One other implication of the above analysis is worth mentioning. In some antibodies, there is the possibility that unlabeled (“cold”) agents can also effect tumor size reduction. Therapy in such cases generally involves giving a combination of both cold and labeled antibody. For example, tositumomab (Bexxar) 17,18 is known to reduce the number of B-lymphoma cells without recourse to radiation effects. If one were to model this therapy process using the iodine-based biodistribution of the material, it is important to recall that the radioiodine is being cleared in time as shown above.
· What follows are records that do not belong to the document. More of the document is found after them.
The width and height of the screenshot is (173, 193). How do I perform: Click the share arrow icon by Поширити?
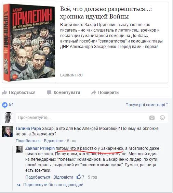click(94, 93)
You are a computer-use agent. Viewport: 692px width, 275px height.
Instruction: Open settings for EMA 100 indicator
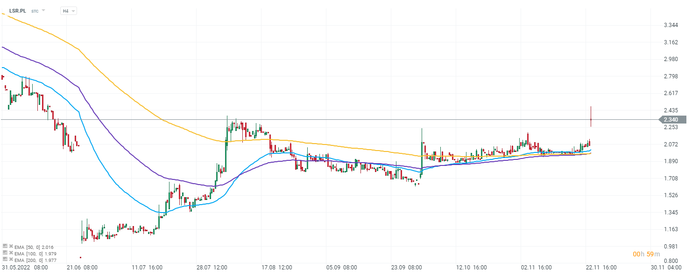5,253
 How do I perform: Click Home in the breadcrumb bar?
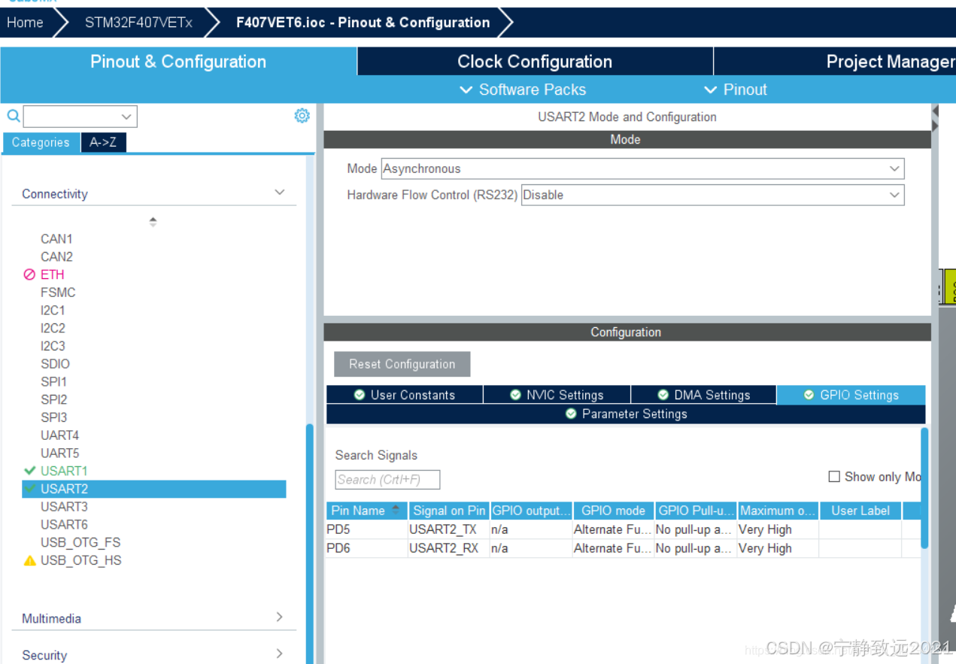point(24,22)
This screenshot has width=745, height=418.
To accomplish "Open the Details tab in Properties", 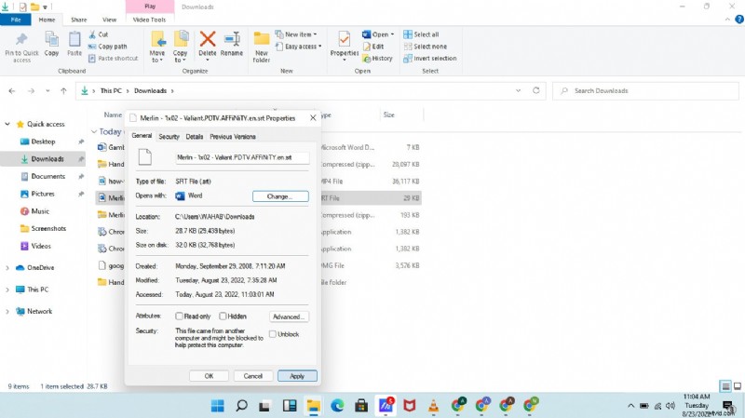I will [x=194, y=136].
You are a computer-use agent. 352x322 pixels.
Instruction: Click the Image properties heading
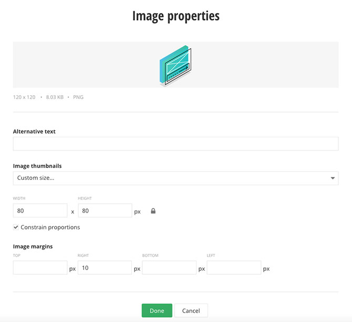point(175,16)
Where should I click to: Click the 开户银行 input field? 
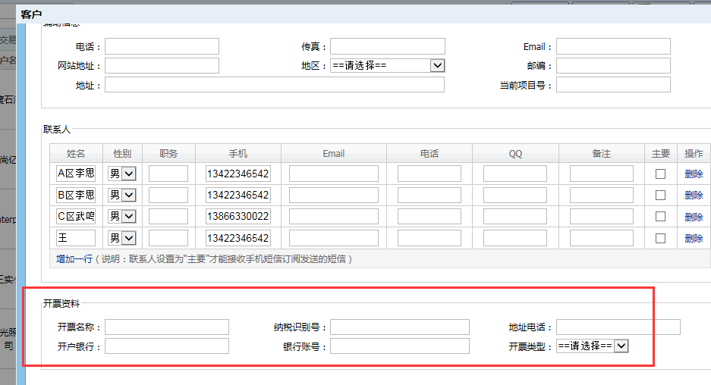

Thus, the actual amount of cold antibody at the tumor site and elsewhere would probably be better determined using 1/R. If the analyst were to look simply at the UI as seen by counting iodinated samples for radioactivity, the amount of unlabeled material being recorded would be underestimated. Those modeling therapy using such antibodies with iodine labels will need to take this effect into account.
Footnotes
Disclosure Statement
No competing financial interests exist.